Desde una perspectiva de la gestión universitaria y las políticas institucionales en torno al programa han dialogado el ex vicerrector de Investigación, Justo Castaño y el actual vicerrector de Personal Docente e Investigador, José Manuel Palma. La conversación ha comenzado recalcando que cuando por ley no era obligatoria la estabilización de este personal en la UCO ya se apostó por ella, de la mano del ex vicerrector Enrique Aguilar Benítez de Lugo, en el cargo en el momento en el que entró en vigor el programa. José Manuel Palma ha analizado cómo ha cambiado el rol de Ramón y Cajal que "en un primer momento es un colectivo que despierta grandes recelos". Para Justo Castaño el programa fue un "soplo de aire fresco, que trajo calidad e ilusión y que se han convertido en una parte fundamental de la universidad".
Por último, la gestión administrativa de la convocatoria también se ha sentado a la mesa, de la mano de ex jefa del Servicio de Gestión de la Investigación, María Carrere, y la actual coordinadora del Área de Investigación y Transferencia, Mónica de la Paz. María Carrere ha recordado en 2001 el compromiso de Aguilar Benítez de Lugo con el programa, un programa que implicaba "un cambio cultural en la selección que era muy difícil de entender en esa época. Hubo que romper un poco las figuras contractuales tradicionales y darle cabida y apostar por una cofinanciación que se veía como un riesgo en aquella época". "Es un colectivo fundamental al que actualmente se le da voz y que ahora tenemos integrados en la comisión de investigación", ha añadido Mónica de la Paz.
Tras estos tres diálogos, los investigadores e investigadoras de la UCO que han formado parte del programa durante estos 25 años han recibido un diploma conmemorativo de la mano del rector de la UCO, Manuel Torralbo; el presidente del Consejo Social de la UCO, Francisco Muñoz Usano; la vicerrectora de Política Científica, María José Polo; el vicerrector de Personal Docente e Investigador, José Manuel Palma, y la coordinadora del Área de Investigación y Transferencia, Mónica de la Paz.
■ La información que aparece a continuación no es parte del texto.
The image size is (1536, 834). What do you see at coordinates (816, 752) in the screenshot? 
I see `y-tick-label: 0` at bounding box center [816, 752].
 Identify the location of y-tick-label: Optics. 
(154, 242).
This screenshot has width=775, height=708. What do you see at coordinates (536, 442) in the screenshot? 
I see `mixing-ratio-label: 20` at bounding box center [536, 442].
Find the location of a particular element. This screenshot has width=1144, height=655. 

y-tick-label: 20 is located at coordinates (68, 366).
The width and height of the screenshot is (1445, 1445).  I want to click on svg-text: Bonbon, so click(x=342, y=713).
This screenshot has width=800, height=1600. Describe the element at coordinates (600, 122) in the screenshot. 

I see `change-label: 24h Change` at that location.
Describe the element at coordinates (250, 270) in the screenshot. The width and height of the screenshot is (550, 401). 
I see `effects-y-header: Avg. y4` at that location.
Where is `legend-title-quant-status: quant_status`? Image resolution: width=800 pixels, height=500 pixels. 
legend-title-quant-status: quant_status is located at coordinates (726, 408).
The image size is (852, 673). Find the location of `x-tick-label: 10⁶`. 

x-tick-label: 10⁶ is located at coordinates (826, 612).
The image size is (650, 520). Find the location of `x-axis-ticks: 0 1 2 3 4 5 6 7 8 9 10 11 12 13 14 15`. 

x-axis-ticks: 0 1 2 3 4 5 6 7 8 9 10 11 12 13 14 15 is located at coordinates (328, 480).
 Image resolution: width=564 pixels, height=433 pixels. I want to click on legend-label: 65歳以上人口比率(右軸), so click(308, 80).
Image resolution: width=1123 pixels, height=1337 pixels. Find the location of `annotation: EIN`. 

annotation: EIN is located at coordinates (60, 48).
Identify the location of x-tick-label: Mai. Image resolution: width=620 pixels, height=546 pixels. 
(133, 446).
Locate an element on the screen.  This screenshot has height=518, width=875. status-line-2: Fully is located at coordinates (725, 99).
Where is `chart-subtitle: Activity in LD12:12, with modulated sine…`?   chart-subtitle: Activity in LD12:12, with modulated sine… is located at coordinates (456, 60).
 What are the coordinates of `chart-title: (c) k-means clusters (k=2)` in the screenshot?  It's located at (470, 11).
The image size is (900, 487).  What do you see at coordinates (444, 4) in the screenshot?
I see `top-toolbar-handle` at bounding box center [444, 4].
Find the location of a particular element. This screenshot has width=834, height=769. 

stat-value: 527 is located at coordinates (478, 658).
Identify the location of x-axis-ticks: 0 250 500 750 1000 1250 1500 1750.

Para cerrar, el rector de la UCO ha dedicado unas palabras de agradecimiento al colectivo: "Es un orgullo y una historia de éxito a nivel nacional y en Córdoba también. Ahora, la situación es mucho mejor para los cajales que cuando arrancó la convocatoria y lo que tenga que venir debe ser mucho mejor y eso es lo que tenemos que proyectar a futuro". Esta conmemoración no solo celebra la trayectoria del programa y de aquellas personas beneficiarias y también el compromiso con el conocimiento, la excelencia científica y el progreso.